* EXERCISE OBJECTIVE
Starting with the line containing "428x279 pixels. At" and going on through the end of the records, write those lines out again, swapping "function" for "method" and changing nothing else.

* DATA
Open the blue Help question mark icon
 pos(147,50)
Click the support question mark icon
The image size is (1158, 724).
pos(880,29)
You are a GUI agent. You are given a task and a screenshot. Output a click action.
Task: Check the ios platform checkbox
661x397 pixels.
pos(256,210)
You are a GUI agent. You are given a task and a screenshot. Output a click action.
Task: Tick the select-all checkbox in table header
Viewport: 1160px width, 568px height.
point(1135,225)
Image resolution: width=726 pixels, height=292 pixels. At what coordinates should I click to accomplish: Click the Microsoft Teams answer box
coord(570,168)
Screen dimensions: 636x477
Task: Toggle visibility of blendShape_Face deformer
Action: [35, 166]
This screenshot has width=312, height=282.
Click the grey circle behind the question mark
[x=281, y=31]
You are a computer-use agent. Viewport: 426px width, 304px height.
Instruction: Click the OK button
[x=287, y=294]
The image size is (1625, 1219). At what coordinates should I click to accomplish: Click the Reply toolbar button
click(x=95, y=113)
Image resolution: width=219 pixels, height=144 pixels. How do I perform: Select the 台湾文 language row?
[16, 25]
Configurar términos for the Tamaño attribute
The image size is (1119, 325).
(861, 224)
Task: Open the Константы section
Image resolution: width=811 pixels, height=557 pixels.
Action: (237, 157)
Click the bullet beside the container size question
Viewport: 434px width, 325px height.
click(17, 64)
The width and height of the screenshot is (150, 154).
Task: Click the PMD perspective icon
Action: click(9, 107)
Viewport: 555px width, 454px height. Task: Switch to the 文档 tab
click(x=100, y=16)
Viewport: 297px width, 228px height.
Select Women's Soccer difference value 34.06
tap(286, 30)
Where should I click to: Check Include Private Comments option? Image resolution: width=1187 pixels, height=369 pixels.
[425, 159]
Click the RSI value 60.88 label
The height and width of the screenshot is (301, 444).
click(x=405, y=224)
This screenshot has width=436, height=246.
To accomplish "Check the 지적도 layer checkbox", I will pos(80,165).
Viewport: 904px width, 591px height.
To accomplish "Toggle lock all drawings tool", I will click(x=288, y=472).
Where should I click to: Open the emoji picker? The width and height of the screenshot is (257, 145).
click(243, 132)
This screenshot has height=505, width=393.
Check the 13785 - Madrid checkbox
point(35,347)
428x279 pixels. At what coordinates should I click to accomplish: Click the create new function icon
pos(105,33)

* FINISHED TASK
428x279 pixels. At what coordinates should I click to accomplish: Click the create new method icon
pos(105,33)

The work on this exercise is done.